Ravindra Vithalrao Ghuge (born 9 July 1966) is an Indian judge who is currently serving as the Chief Justice of the Calcutta High Court since 9 September 2026. He is former judge of Bombay High Court where he also served as Acting Chief Justice.

== Early life and education ==
Ghuge was born to Mrs. Meena and Prof. Vithalrao Ghuge, former vice chancellor of Dr. Babasaheb Ambedkar Marathwada University. His early life was shaped in an academically driven environment in Maharashtra. He completed his foundational schooling at St. Xavier’s High School in Kolhapur before pursuing his legal education.
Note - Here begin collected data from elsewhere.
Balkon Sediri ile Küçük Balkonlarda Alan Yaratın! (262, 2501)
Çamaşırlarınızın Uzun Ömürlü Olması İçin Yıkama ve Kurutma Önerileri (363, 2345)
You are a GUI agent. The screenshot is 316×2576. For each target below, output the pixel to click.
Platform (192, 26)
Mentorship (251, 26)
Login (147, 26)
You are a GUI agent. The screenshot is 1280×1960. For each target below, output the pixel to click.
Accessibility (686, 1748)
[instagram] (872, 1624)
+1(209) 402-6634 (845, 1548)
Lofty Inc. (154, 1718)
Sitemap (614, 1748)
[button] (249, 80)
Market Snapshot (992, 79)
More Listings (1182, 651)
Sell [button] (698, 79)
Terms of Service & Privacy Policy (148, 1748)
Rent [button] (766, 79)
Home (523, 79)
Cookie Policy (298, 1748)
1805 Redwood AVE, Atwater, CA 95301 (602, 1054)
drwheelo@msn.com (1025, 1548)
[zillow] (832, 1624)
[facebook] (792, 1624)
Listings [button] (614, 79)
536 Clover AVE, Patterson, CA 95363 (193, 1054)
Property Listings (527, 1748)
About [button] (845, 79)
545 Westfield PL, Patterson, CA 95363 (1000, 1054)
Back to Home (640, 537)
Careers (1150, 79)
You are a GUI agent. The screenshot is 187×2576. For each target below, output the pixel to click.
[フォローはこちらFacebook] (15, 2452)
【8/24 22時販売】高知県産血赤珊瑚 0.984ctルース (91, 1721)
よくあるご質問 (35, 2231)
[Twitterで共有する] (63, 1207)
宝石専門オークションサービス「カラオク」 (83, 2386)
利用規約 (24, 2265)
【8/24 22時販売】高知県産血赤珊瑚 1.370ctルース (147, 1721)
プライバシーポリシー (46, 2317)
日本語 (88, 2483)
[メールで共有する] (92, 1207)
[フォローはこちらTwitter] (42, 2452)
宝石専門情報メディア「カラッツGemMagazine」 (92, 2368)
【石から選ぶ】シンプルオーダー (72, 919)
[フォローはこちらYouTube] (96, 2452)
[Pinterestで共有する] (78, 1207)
He earned his law degree in 1990 after studying at both Chhatrapati Shahaji Law College in Kolhapur and M.P. Law College in Chhatrapati Sambhajinagar (formerly Aurangabad).

== Career ==
He enrolled as advocate in 1990. He built a versatile practice, initially specializing in labour law with over 2,000 cases for workers, before expanding into corporate law, representing multinational entities and the Bar Council of India. Alongside his litigation career, he served as contributory professor for the PG LL.M course in Dr. Babasaheb Ambedkar Marathwada University from 2005 to 2008. He also served as secretary of the Bar Association of Industrial Lawyers, Aurangabad for five years, as well as its president from July 2010 to December 2011.

His judicial career began on 21 June 2013, with his appointment as an Additional Judge of the Bombay High Court, becoming a permanent judge on 2 March 2016. Known for advocating technology in the judiciary, he was appointed Acting Chief Justice of the Bombay High Court on 2 June 2026 following elevation of the then Chief Justice Shree Chandrashekhar to Supreme Court of India. On 6 August 2026, the Supreme Court Collegium recommended his elevation as the permanent Chief Justice of the Calcutta High Court and his appointment has been cleared by government on 5 September 2026. Governor of West Bengal, R. N. Ravi administered oath of office to him on 9 September 2026.